**Your instructions:** Count the lines in the data below that contain the string "Toggle", matching case exactly. Give only the number.

**Extracted information:**
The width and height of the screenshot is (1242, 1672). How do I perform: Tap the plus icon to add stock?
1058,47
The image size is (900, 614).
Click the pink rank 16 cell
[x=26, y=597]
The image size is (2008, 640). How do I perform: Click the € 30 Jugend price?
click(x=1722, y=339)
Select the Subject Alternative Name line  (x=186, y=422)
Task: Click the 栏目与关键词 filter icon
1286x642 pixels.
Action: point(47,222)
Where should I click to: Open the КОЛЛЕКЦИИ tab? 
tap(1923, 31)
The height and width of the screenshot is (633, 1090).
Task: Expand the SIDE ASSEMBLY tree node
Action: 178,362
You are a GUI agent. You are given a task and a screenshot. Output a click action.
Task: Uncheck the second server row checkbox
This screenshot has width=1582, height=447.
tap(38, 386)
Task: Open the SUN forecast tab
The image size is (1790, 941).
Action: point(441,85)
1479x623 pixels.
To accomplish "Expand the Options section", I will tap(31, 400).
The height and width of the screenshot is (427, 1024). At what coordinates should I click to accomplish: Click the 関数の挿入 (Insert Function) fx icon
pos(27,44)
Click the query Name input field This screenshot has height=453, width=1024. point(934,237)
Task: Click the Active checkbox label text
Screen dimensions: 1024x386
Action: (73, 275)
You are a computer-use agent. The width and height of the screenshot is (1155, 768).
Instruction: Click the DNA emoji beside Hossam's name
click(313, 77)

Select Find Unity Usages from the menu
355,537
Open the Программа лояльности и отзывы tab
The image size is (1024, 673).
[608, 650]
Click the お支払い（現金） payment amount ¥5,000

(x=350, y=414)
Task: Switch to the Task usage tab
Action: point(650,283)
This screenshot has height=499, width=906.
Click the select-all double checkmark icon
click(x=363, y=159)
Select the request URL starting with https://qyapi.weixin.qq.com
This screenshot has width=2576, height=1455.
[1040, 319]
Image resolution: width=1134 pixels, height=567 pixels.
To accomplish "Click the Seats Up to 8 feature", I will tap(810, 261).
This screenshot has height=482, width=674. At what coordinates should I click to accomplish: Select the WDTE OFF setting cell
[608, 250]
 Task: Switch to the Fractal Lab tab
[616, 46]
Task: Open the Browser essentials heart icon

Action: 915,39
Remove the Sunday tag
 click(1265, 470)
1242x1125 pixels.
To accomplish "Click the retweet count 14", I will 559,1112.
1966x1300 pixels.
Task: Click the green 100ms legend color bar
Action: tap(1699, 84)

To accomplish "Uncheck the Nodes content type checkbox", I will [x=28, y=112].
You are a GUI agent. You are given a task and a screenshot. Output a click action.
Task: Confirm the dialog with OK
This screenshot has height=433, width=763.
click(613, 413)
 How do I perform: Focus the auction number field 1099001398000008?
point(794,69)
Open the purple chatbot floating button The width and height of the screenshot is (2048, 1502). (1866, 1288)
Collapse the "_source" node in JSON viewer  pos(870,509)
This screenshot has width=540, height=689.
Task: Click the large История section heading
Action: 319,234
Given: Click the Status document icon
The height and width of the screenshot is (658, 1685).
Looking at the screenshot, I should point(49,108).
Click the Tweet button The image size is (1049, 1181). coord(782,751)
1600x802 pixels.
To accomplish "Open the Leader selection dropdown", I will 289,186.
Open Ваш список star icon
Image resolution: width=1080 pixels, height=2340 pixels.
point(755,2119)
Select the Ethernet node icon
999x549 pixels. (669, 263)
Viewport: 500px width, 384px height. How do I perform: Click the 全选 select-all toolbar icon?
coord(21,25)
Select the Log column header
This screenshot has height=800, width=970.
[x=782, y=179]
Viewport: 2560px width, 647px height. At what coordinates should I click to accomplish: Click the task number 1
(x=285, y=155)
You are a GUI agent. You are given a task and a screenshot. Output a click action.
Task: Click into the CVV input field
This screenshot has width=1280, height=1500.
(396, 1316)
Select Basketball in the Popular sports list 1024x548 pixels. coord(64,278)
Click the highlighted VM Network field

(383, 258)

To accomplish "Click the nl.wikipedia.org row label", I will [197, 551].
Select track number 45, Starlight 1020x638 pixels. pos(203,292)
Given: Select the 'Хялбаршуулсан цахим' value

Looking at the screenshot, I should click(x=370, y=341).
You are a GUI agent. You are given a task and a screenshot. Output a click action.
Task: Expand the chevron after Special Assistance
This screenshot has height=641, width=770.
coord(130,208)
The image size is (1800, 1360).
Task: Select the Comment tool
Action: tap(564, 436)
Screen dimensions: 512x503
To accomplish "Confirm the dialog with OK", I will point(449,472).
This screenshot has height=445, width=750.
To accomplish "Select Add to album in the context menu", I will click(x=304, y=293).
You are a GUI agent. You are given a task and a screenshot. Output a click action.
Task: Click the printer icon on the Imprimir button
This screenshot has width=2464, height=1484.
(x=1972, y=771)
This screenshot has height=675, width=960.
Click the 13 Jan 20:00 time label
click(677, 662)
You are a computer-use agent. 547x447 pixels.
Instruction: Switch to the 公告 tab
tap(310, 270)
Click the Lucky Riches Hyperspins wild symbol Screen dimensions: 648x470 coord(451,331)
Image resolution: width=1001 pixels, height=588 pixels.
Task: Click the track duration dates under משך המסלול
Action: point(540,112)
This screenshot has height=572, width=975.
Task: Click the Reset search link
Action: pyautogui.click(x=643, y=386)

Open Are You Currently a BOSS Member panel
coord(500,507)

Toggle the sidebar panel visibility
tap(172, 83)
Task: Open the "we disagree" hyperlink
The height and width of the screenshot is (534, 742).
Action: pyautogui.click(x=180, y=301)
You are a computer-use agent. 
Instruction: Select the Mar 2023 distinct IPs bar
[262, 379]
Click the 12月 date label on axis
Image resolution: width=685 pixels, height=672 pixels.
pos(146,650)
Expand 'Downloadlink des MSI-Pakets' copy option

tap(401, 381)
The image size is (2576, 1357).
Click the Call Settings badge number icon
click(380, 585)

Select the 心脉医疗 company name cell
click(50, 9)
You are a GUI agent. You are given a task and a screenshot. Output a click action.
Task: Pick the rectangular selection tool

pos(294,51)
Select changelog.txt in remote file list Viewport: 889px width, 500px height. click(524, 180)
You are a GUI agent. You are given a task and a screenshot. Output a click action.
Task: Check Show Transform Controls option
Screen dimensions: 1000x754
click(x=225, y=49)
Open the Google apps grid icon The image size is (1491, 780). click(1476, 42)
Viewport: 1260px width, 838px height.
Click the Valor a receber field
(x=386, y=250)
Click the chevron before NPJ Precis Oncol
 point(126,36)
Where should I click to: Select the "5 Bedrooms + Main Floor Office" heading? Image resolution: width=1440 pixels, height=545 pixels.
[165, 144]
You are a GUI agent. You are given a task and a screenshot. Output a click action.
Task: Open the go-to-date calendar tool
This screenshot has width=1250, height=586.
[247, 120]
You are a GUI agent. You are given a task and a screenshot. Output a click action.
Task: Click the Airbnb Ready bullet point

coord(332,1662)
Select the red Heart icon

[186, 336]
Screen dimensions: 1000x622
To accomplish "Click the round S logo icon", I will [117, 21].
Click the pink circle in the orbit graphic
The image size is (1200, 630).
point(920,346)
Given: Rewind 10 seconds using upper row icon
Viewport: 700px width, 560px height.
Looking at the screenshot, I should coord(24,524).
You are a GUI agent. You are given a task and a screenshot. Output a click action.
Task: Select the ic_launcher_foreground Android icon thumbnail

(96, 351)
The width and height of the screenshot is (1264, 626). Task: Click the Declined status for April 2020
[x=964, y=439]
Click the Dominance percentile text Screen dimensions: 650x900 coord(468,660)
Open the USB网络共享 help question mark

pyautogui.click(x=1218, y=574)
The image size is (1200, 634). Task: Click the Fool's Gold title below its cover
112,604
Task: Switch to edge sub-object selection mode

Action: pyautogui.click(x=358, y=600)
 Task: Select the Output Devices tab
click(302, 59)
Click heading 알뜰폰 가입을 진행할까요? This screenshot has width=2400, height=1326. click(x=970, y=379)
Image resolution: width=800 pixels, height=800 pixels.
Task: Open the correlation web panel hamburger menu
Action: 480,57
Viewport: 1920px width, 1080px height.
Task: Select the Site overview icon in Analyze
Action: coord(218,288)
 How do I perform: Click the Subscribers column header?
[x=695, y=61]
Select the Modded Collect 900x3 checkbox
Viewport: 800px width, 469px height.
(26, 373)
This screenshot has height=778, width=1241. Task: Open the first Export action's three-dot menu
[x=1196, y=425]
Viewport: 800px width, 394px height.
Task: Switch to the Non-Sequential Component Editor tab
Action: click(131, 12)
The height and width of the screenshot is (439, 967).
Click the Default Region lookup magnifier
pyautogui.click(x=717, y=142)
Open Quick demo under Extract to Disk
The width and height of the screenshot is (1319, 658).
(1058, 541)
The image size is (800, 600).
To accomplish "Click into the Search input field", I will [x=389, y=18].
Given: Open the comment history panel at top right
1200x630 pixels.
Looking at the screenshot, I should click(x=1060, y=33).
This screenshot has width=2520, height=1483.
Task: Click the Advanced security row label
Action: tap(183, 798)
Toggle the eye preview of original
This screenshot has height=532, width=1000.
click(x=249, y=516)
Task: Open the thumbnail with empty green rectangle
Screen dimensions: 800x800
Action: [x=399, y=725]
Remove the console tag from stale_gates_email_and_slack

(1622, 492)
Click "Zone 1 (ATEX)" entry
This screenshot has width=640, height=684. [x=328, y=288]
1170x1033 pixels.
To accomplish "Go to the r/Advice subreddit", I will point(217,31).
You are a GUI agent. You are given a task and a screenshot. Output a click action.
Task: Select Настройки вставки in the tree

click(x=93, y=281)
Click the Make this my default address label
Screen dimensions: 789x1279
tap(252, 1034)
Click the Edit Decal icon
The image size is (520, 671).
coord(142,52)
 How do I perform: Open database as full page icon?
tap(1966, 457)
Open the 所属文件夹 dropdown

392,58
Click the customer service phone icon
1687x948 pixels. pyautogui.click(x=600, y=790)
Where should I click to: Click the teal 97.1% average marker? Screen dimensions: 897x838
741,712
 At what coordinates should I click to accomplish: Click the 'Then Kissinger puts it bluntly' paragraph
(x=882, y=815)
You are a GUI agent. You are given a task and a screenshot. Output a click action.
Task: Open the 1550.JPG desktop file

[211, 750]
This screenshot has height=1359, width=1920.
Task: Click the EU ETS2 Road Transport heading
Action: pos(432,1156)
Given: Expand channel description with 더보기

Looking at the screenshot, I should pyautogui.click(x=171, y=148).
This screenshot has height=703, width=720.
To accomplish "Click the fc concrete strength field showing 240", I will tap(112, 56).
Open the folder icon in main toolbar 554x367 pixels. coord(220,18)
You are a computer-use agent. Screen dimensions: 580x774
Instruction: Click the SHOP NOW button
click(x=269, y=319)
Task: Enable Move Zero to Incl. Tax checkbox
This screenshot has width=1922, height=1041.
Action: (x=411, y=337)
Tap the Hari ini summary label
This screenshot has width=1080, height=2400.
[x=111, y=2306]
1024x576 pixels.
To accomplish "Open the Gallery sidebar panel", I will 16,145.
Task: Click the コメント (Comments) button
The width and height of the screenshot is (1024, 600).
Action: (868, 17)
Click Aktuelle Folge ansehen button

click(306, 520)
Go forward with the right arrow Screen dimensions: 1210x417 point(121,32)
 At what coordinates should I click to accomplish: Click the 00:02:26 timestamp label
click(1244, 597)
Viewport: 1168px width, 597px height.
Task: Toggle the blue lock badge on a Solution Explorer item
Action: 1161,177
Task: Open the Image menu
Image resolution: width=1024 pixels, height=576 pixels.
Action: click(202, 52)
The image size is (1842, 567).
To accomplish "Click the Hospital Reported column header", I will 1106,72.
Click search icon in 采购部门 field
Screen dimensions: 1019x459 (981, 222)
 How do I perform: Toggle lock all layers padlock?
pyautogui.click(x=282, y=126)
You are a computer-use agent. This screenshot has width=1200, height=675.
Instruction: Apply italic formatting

**The response:** 4